(Beginning of SOURCE INFORMATION)

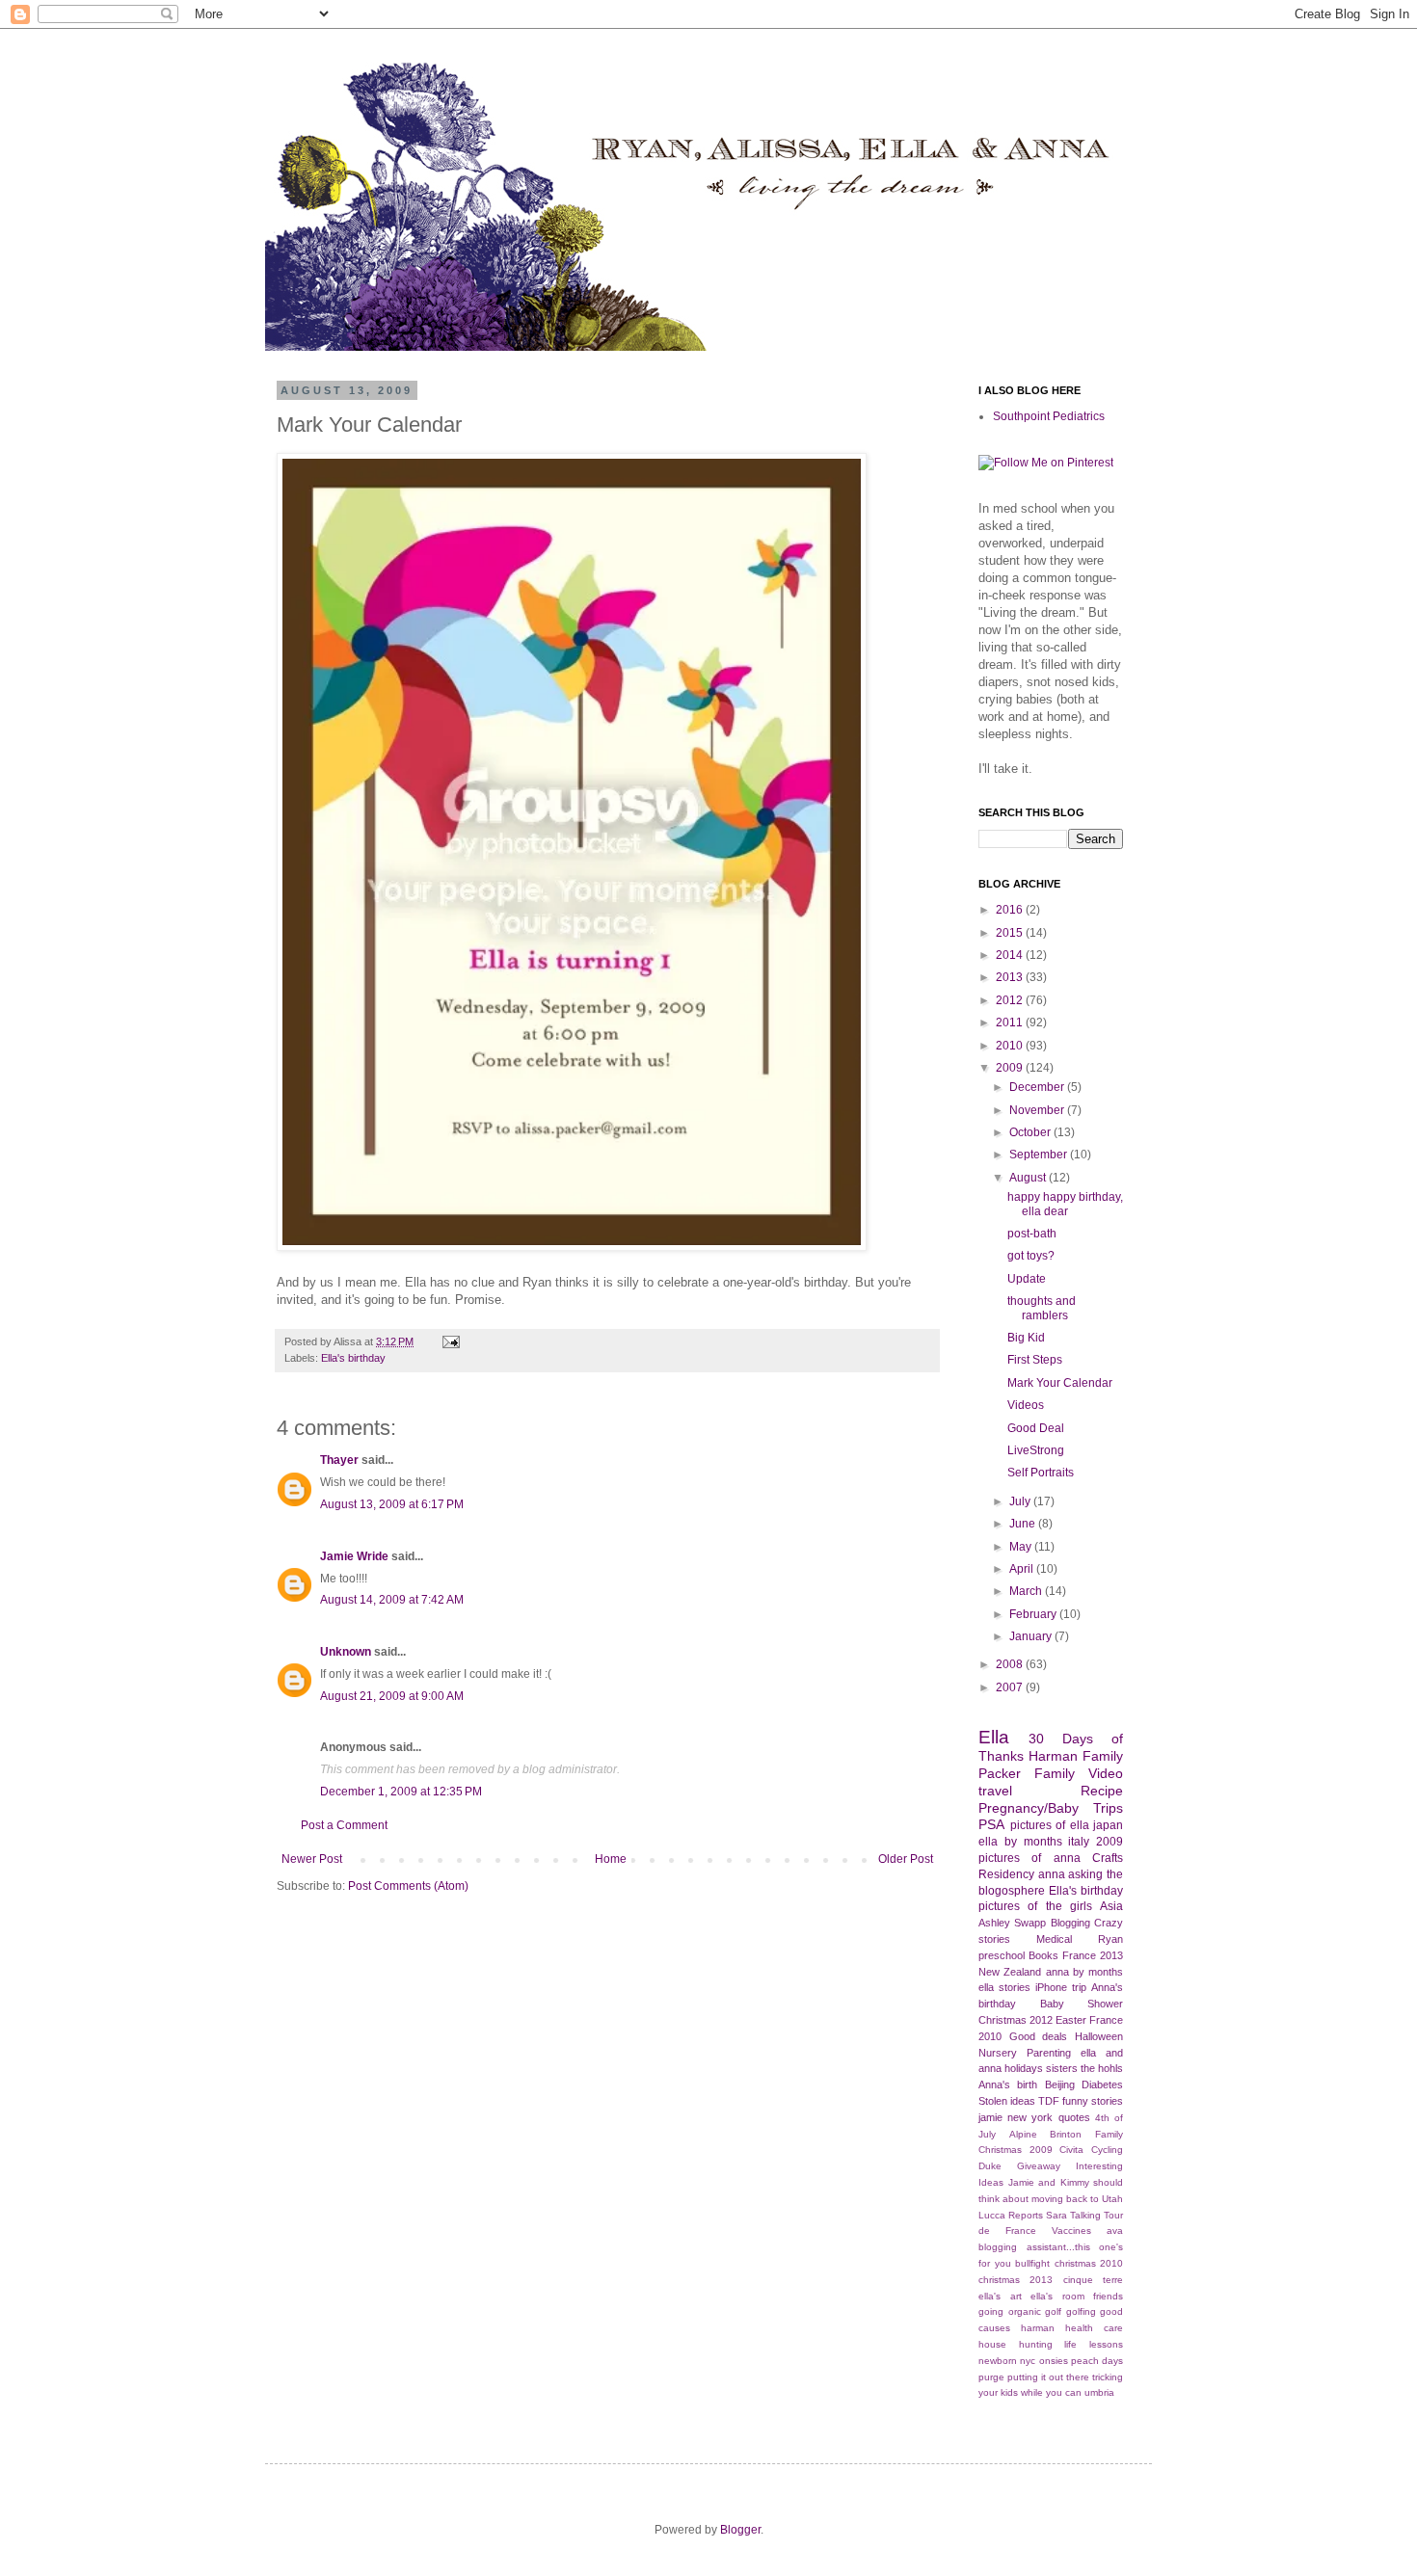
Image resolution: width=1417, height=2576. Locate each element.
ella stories (1004, 1987)
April (1022, 1569)
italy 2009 (1095, 1841)
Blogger (740, 2529)
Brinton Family (1086, 2134)
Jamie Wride (354, 1556)
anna (1051, 1874)
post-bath (1031, 1233)
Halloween (1099, 2036)
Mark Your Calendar (1059, 1383)
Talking (1085, 2215)
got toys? (1031, 1255)
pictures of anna (1029, 1858)
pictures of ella (1049, 1825)
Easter (1071, 2020)
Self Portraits (1040, 1472)
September (1039, 1154)
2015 (1011, 933)
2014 (1011, 955)
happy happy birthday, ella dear (1065, 1203)
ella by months (1020, 1841)
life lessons (1093, 2344)
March (1027, 1591)
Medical (1054, 1939)
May (1021, 1547)
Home (611, 1859)
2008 (1011, 1664)
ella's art (1000, 2296)
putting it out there (1048, 2377)
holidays (1023, 2068)
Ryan (1110, 1939)
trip (1079, 1987)
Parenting (1049, 2052)
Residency (1006, 1874)
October (1031, 1132)
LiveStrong (1035, 1450)
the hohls (1102, 2068)
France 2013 (1092, 1955)
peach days (1097, 2360)
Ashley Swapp (1012, 1922)
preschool (1001, 1955)
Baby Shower (1082, 2003)
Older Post (905, 1859)
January (1032, 1636)
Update (1026, 1279)
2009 (1011, 1068)
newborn (997, 2360)
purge (991, 2377)
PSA (991, 1824)
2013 (1011, 977)
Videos (1025, 1405)
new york (1030, 2117)
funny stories (1092, 2101)
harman (1038, 2328)
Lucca (991, 2215)
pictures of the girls (1035, 1906)
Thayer (339, 1460)
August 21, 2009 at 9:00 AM (392, 1696)
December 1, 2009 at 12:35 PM (401, 1791)
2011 (1011, 1022)
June (1023, 1523)
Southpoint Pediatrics (1049, 416)
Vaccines (1071, 2230)
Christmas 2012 (1015, 2020)
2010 (1011, 1045)
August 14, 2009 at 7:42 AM (392, 1600)
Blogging (1070, 1922)
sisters (1062, 2068)
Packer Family (1026, 1773)
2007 (1011, 1687)
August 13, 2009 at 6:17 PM (392, 1504)
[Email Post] (449, 1341)
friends (1108, 2296)
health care (1094, 2328)
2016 (1011, 909)
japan (1108, 1825)
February (1034, 1614)
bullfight (1032, 2263)
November (1038, 1110)
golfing (1081, 2311)
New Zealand (1009, 1972)
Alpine (1023, 2134)
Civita (1071, 2149)
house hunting (1015, 2344)
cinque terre (1093, 2279)
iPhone (1051, 1987)
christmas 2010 (1089, 2263)
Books (1043, 1955)
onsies (1053, 2360)
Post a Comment (344, 1825)
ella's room (1057, 2296)
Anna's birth (1007, 2084)
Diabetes (1102, 2084)
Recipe (1102, 1790)
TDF (1048, 2101)
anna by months (1085, 1972)
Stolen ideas (1006, 2101)
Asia (1111, 1906)
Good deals (1038, 2036)
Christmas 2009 (1015, 2149)
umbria (1099, 2392)
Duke (990, 2166)
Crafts (1107, 1858)
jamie (990, 2117)
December (1038, 1087)
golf (1053, 2311)
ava (1115, 2230)
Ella (993, 1737)
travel (995, 1790)
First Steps (1034, 1360)
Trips (1108, 1808)
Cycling (1107, 2149)
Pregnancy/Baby (1028, 1808)
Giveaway (1038, 2166)
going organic (1009, 2311)
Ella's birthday (353, 1358)
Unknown (345, 1652)
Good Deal (1035, 1428)
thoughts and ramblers (1041, 1307)
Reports (1025, 2215)
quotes (1074, 2117)
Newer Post (311, 1859)
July (1021, 1501)
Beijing (1060, 2084)
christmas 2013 (1015, 2279)
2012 (1011, 1000)
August (1029, 1177)
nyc (1027, 2360)
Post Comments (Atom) (408, 1886)
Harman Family (1076, 1756)
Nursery (997, 2052)
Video (1105, 1773)
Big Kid (1026, 1337)
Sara (1056, 2215)
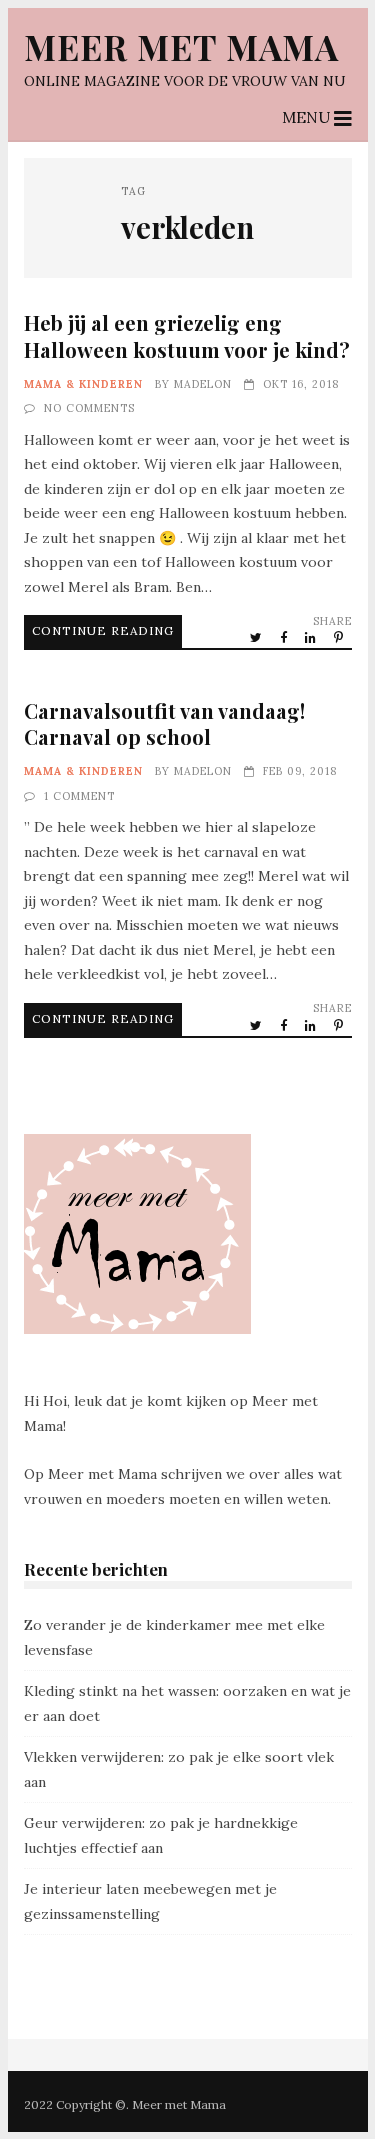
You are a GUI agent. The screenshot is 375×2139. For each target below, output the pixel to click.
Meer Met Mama (181, 46)
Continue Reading (103, 630)
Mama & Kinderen (83, 384)
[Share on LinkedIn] (312, 637)
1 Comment (79, 796)
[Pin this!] (340, 637)
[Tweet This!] (257, 637)
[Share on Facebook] (285, 637)
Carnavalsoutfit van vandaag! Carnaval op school (164, 723)
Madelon (203, 384)
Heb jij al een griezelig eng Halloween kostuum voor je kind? (187, 335)
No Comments (89, 408)
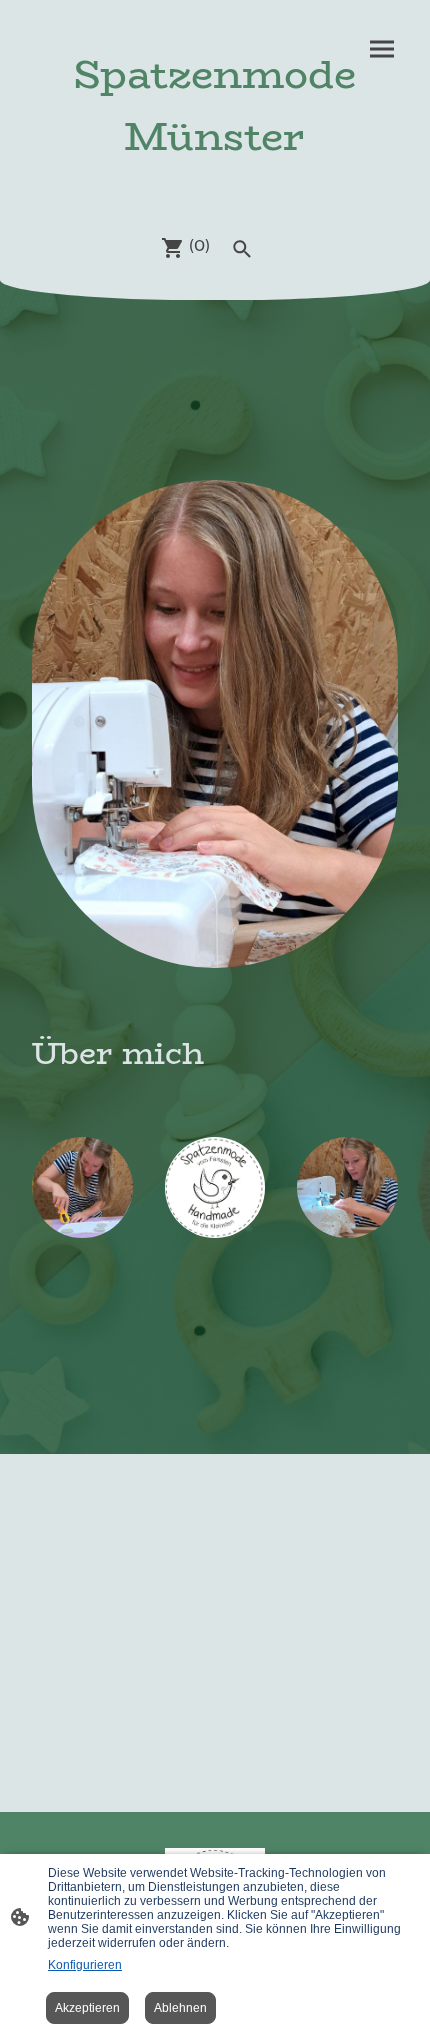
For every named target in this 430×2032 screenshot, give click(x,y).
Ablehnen (180, 2008)
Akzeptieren (87, 2008)
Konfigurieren (85, 1965)
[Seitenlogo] (215, 185)
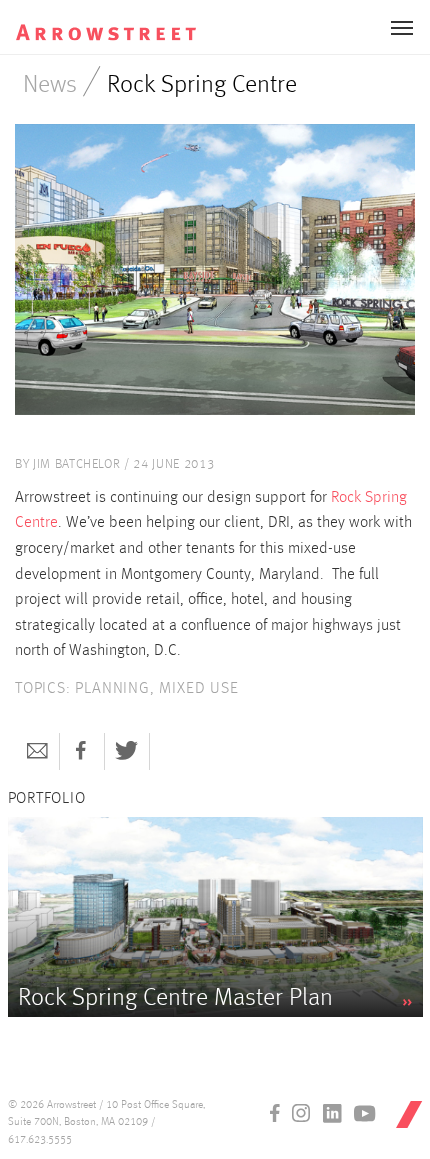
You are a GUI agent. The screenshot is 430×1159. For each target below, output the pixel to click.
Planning (112, 689)
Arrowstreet (123, 21)
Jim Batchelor (76, 464)
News (50, 85)
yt (365, 1113)
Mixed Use (198, 689)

(End of SOURCE INFORMATION)

Give back the listing exactly, without a single picture.

- TASK ANSWER:
Image resolution: width=1417, height=2576. Locate each element.
ella stories (1004, 1987)
April (1022, 1569)
italy 2009 (1095, 1841)
Blogger (740, 2529)
Brinton Family (1086, 2134)
Jamie Wride (354, 1556)
anna (1051, 1874)
post-bath (1031, 1233)
Halloween (1099, 2036)
Mark Your Calendar (1059, 1383)
Talking (1085, 2215)
got toys? (1031, 1255)
pictures of anna (1029, 1858)
pictures of ella (1049, 1825)
Easter (1071, 2020)
Self Portraits (1040, 1472)
September (1039, 1154)
2015 (1011, 933)
2014 (1011, 955)
happy happy birthday, ella dear (1065, 1203)
ella by months (1020, 1841)
life lessons (1093, 2344)
March (1027, 1591)
Medical (1054, 1939)
May (1021, 1547)
Home (611, 1859)
2008 (1011, 1664)
ella's art (1000, 2296)
putting it out there (1048, 2377)
holidays (1023, 2068)
Ryan (1110, 1939)
trip (1079, 1987)
Parenting (1049, 2052)
Residency (1006, 1874)
October (1031, 1132)
LiveStrong (1035, 1450)
the hohls (1102, 2068)
France 2013 (1092, 1955)
peach days (1097, 2360)
Ashley Swapp (1012, 1922)
preschool (1001, 1955)
Baby Shower (1082, 2003)
Older Post (905, 1859)
January (1032, 1636)
Update (1026, 1279)
2009 (1011, 1068)
newborn (997, 2360)
purge (991, 2377)
PSA (991, 1824)
2013 (1011, 977)
Videos (1025, 1405)
new york (1030, 2117)
funny stories (1092, 2101)
harman (1038, 2328)
Lucca (991, 2215)
pictures of the girls (1035, 1906)
Thayer (339, 1460)
August 21, 2009 at 9:00 AM (392, 1696)
December 1, 2009 at 12:35 PM (401, 1791)
2011 (1011, 1022)
June (1023, 1523)
Southpoint Pediatrics (1049, 416)
Vaccines (1071, 2230)
Christmas 2012 (1015, 2020)
2010 (1011, 1045)
August 14, 2009 at 7:42 AM (392, 1600)
Blogging (1070, 1922)
sisters (1062, 2068)
Packer Family (1026, 1773)
2007 (1011, 1687)
August 13, 2009 at 6:17 PM (392, 1504)
[Email Post] (449, 1341)
friends (1108, 2296)
health care (1094, 2328)
2016 (1011, 909)
japan (1108, 1825)
February (1034, 1614)
bullfight (1032, 2263)
November (1038, 1110)
golfing (1081, 2311)
New Zealand (1009, 1972)
Alpine (1023, 2134)
Civita (1071, 2149)
house hunting (1015, 2344)
cinque terre (1093, 2279)
iPhone (1051, 1987)
christmas 2010 (1089, 2263)
Books (1043, 1955)
onsies (1053, 2360)
Post a Comment (344, 1825)
ella's room (1057, 2296)
Anna's birth (1007, 2084)
Diabetes (1102, 2084)
Recipe (1102, 1790)
TDF (1048, 2101)
anna by months (1085, 1972)
Stolen ideas (1006, 2101)
Asia (1111, 1906)
Good deals (1038, 2036)
Christmas 2009 (1015, 2149)
umbria (1099, 2392)
Duke (990, 2166)
Crafts (1107, 1858)
jamie (990, 2117)
December (1038, 1087)
golf (1053, 2311)
ava (1115, 2230)
Ella (993, 1737)
travel (995, 1790)
First Steps (1034, 1360)
Trips (1108, 1808)
Cycling (1107, 2149)
Pregnancy/Baby (1028, 1808)
Giveaway (1038, 2166)
going organic (1009, 2311)
Ella's birthday (353, 1358)
Unknown (345, 1652)
Good Deal (1035, 1428)
thoughts and ramblers (1041, 1307)
Reports (1025, 2215)
quotes (1074, 2117)
Newer Post (311, 1859)
July (1021, 1501)
Beijing (1060, 2084)
christmas 2013 (1015, 2279)
2012 (1011, 1000)
August (1029, 1177)
nyc (1027, 2360)
Post Comments (Atom) (408, 1886)
Harman Family (1076, 1756)
Nursery (997, 2052)
Video (1105, 1773)
Big Kid (1026, 1337)
Sara (1056, 2215)
You are a GUI agent. The screenshot is 375×2139. For each target below, output the pixel to click.
Meer Met Mama (181, 46)
Continue Reading (103, 630)
Mama & Kinderen (83, 384)
[Share on LinkedIn] (312, 637)
1 Comment (79, 796)
[Pin this!] (340, 637)
[Tweet This!] (257, 637)
[Share on Facebook] (285, 637)
Carnavalsoutfit van vandaag! Carnaval op school (164, 723)
Madelon (203, 384)
Heb jij al een griezelig eng Halloween kostuum voor je kind? (187, 335)
No Comments (89, 408)
For every named target in this 430×2032 screenshot, give click(x,y).
Ablehnen (180, 2008)
Akzeptieren (87, 2008)
Konfigurieren (85, 1965)
[Seitenlogo] (215, 185)
You are a GUI agent. The screenshot is 430×1159. For each target below, output the pixel to click.
Planning (112, 689)
Arrowstreet (123, 21)
Jim Batchelor (76, 464)
News (50, 85)
yt (365, 1113)
Mixed Use (198, 689)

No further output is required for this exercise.